Tanaka Hisashige, brilliant inventor

Tanaka Hisashige: a Japanese craftsman and inventor

Tanaka Hisashige was born in Kurume, Chikugo Province (now Fukuoka Prefecture), as the eldest child of a turtle-shell craftsman. He was an apprentice from an early age and was gifted in the art. At the age of eight, he invented an inkstone case with a secret lock, which required a cord to be twisted in a specific way to open it. By the age of 14, he had invented a loom capable of weaving intricate designs on fabric.

From the age of 20, he began making karakuri puppets, self-contained dolls powered by springs, pneumatics, and hydraulics, capable of relatively complex movements, which were in great demand by the aristocrats of Kyoto, the daimyos of the feudal estates, and the shogun court in Edo. At the age of 21, he performed at festivals all over the country with mechanical dolls that he had built himself. He refused to take over the family business, giving up his position to his younger brother and devoting all his attention to karakuri dolls. His karakuri masterpieces are often said to be Yumi-Hiki Doji (the archery boy) and Moji-kaki doll (the writer doll).

However, in his mid-thirties, he aspired to invent more practical products. In 1834, he moved to Osaka, where he experimented with pneumatic, hydraulic and lighting systems based on rapeseed oil, including a pocket candle and an oil lamp with an air-pressurized fuel pump that proved to be very popular.

He then moved to Kyoto, where he studied rangaku (Western learning), and astronomy. He invented a pneumatic fire pump, and in 1851, he built a multi-year clock that is now designated as an important cultural property by the Japanese government.
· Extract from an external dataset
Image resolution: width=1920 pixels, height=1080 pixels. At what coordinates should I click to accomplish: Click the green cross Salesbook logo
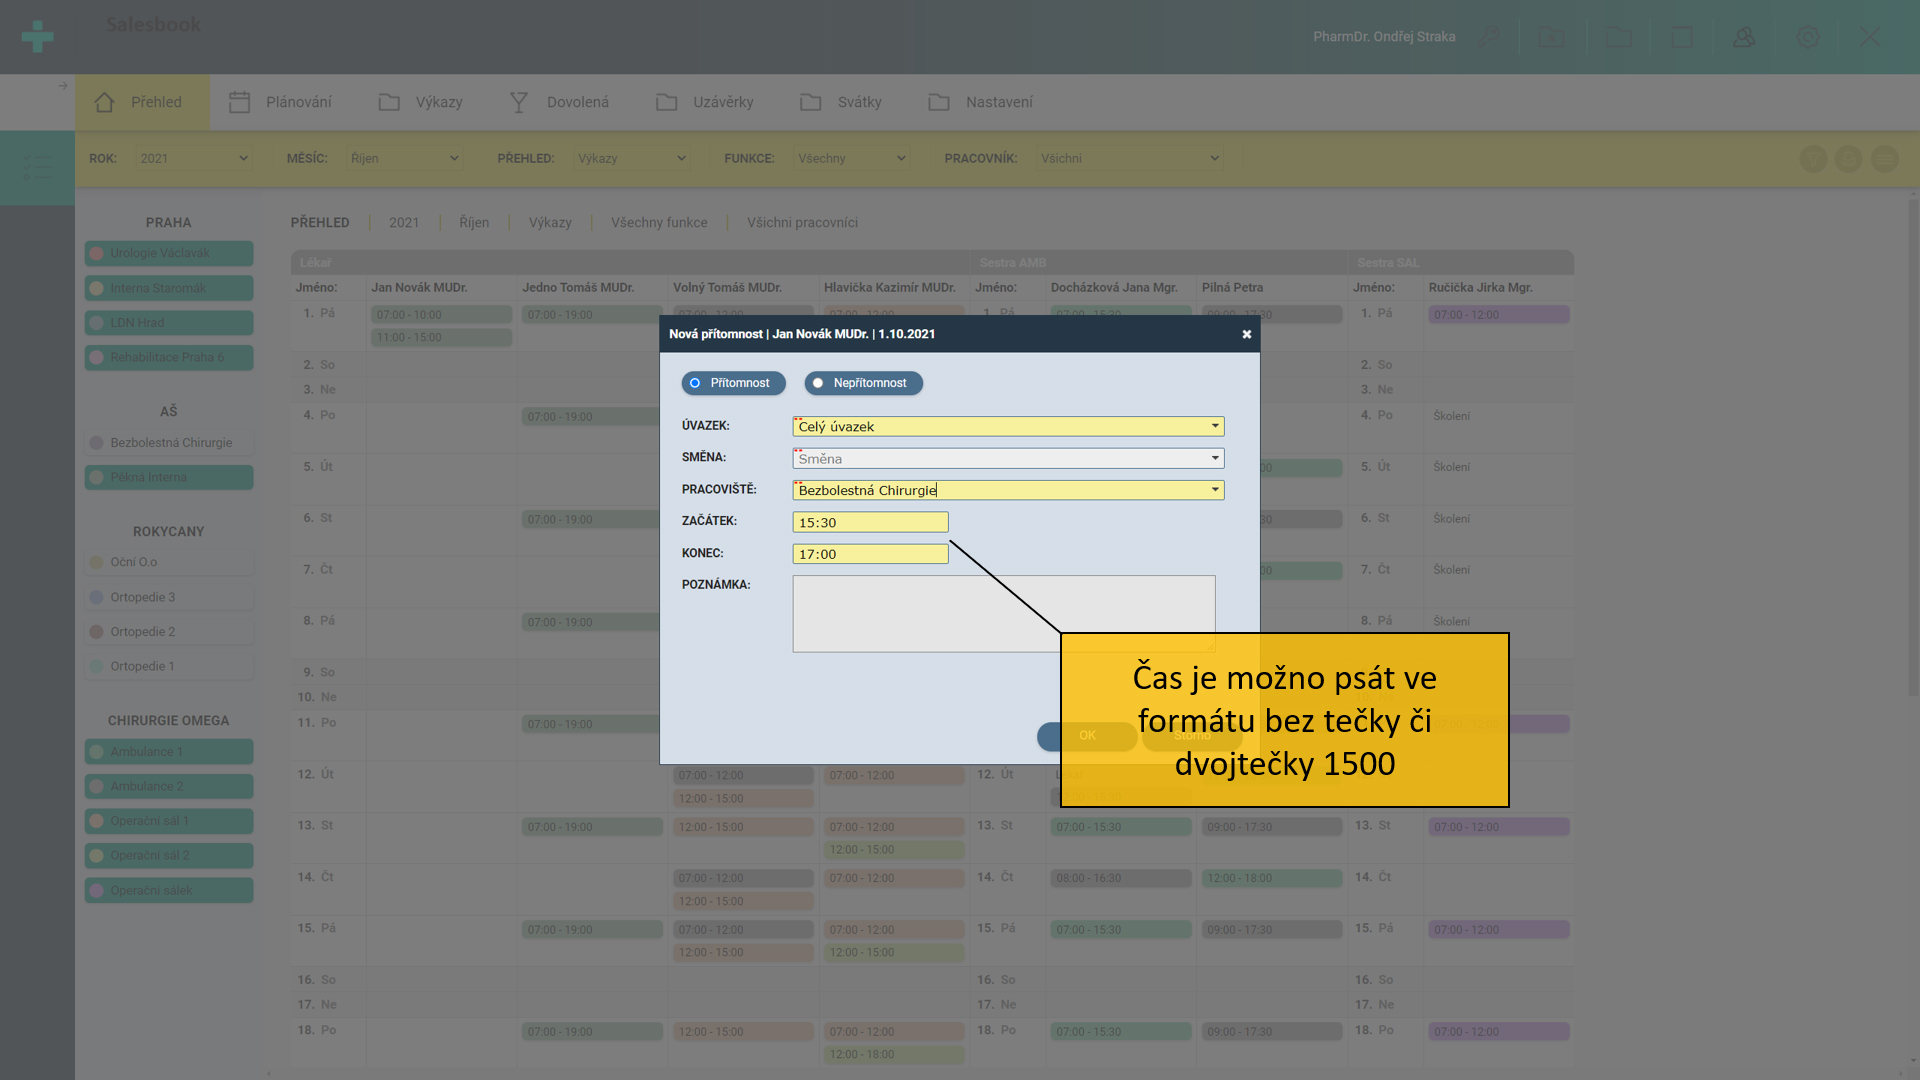tap(37, 37)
With the development of the Sonno Joi movement, the atmosphere in Kyoto became increasingly dangerous toward foreign influences and technology, and Tanaka was invited by Sano Tsunetami to the Saga estate in Kyushu, where he was hosted by Nabeshima Naomasa.

While at Saga, Tanaka Hisashige designed and built the first steam locomotive and the first steam warship made in Japan. Although he had no previous experience in this field, he had access to a Dutch reference book and had witnessed a demonstration of a steam engine by the Russian diplomat Yevfimy Putyatin during his visit to Nagasaki in 1853. Later, he studied at the Nagasaki Naval Training Center. Upon its closure and the withdrawal of his Dutch advisors, Tanaka returned to Saga and worked at Seirenkata, where he built models of steam warships (both with screws and with paddle wheels), a steam locomotive, and experimented with the manufacture of a telegraph and a glass factory.

He helped build a reverberatory furnace at Saga for the production of Armstrong guns. In 1864 he returned to his native Kurume estate, where he helped develop modern weapons.

In 1873, six years after the Meiji Restoration, Tanaka, then 74 years old and still energetic, was invited by the Ministry of Industry to come to Tokyo to manufacture telegraphs in the ministry’s small factory. He moved to the Ginza district in 1875. He rented the second floor of a temple in what is now Roppongi as a workshop which became his first company – Tanaka Seisakusho (Tanaka Engineering Works), the first telegraph equipment manufacturer in Japan.

After his death in 1881, his son founded Tanaka Engineering Works (田中製造所, Tanaka Seizōsho). The company changed its name after Tanaka’s death to Shibaura Engineering Works (芝浦製造所, Shibaura Seizōsho) in 1904. After a merger in 1939 with Tokyo Denki, it became Tokyo Shibaura Denki, better known today as Toshiba.